Griffith’s planned Sept. 1 retirement from the D.C. Circuit was posted on the website for the Administrative Office of the U.S. Courts, which manages all federal courts.
The George W. Bush appointee was part of a panel of D.C. Circuit judges who scrutinized the Obama administration’s Clean Power Plan, which aimed to curb greenhouse gas emissions from power plants. The court never reached a ruling on the 2015 regulation, which was eventually replaced by the Trump administration’s Affordable Clean Energy rule.
While the legal battle over the ACE rule is just getting underway, Griffith was involved in an early procedural decision to neither fast-track nor slow-walk the litigation. EPA had asked the D.C. Circuit to expedite its process to increase the odds that the Trump administration would have the chance to defend its Clean Power Plan replacement before the Supreme Court (E&E News PM, Nov. 22, 2019).
In 2017, Griffith led a landmark ruling faulting the Federal Energy Regulatory Commission for falling short of its duty to examine downstream greenhouse gas emissions from an infrastructure network that included the controversial Sabal Trail natural gas pipeline (Energywire, Aug. 23, 2017).
The judge also joined an opinion last summer that tossed industry challenges to ozone standards crafted by the Obama administration and instructed EPA to reexamine protections for vegetation, crops and animals (Greenwire, Aug. 23, 2019).
But back in 2015, Griffith joined then-D.C. Circuit Judge Brett Kavanaugh in sending EPA back to the drawing board on part of its Cross-State Air Pollution Rule (Greenwire, July 28, 2015).
"There are certain judges who you would say almost always side with environmental groups and other judges who seem to side a lot with industry arguments," said Jeff Holmstead, a partner at Bracewell LLP and a former EPA official under the George W. Bush administration.

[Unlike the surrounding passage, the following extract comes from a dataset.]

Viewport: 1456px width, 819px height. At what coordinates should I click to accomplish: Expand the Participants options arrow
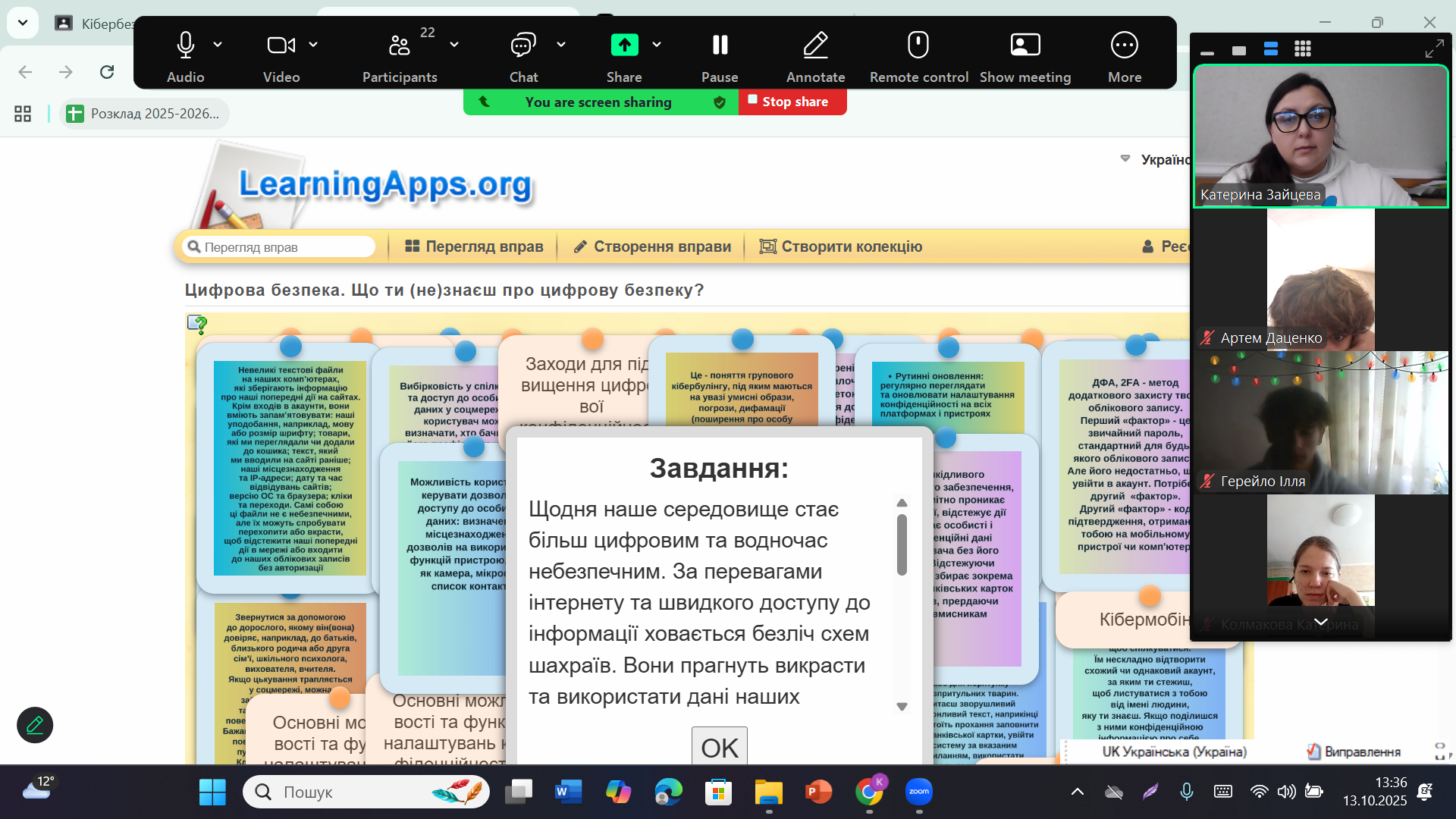pos(454,45)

"He seems to be right in the middle," Holmstead said.
Before taking his position on the D.C. Circuit in 2005, Griffith was assistant to the president and general counsel of Brigham Young University, his alma mater.
Before that, he served as general counsel to a congressional commission that examines the relationship between tax policy and electronic commerce and as the U.S. Senate legal counsel, where he was involved in investigations that included President Clinton’s impeachment trial.

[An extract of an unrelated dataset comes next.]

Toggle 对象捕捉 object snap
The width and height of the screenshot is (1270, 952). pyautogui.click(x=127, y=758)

Griffith, who holds a law degree from the University of Virginia, spent the early days of his legal career in private practice.
"Griffith is a well-respected judge who is in the middle of the second-most important court in the United States," said University of Richmond law professor Carl Tobias. "It remains unclear that Trump has time this year to fill his vacancy."

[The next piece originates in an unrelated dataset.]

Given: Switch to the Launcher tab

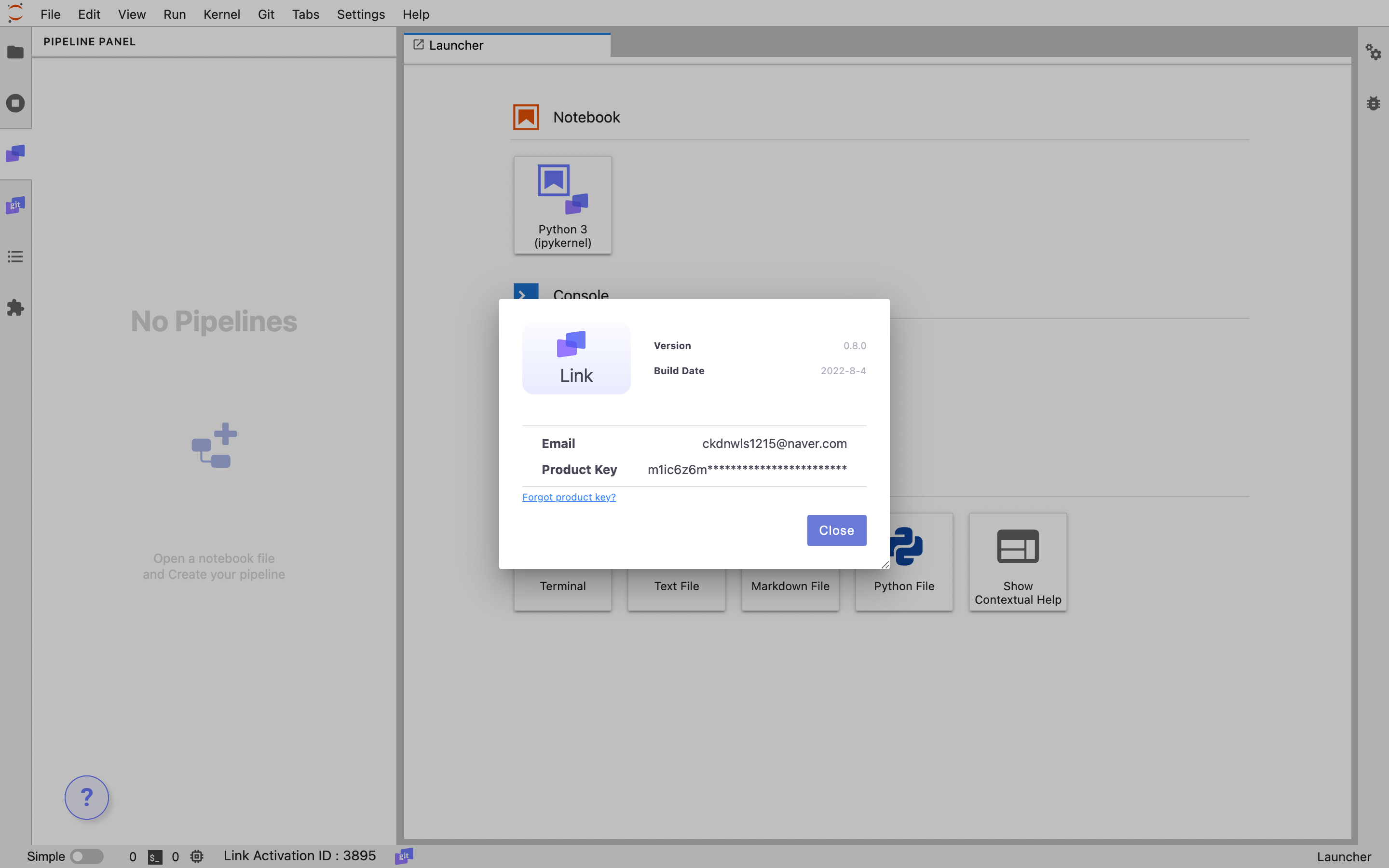Looking at the screenshot, I should click(x=456, y=45).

Other legal experts said they expect the administration to move quickly to fill Griffith’s seat, particularly as the Senate Judiciary Committee abandons the use of "blue slips," which give home-state senators an opportunity to weigh in on circuit court nominees.
This is the third D.C. Circuit seat that President Trump will have the opportunity to fill. So far, Trump has tapped Judges Gregory Katsas and Neomi Rao to the bench.
Because Griffith is a George W. Bush pick for the D.C. Circuit, a Trump-appointed replacement would not shift the ratio of D.C. Circuit judges selected by Democratic and Republican presidents.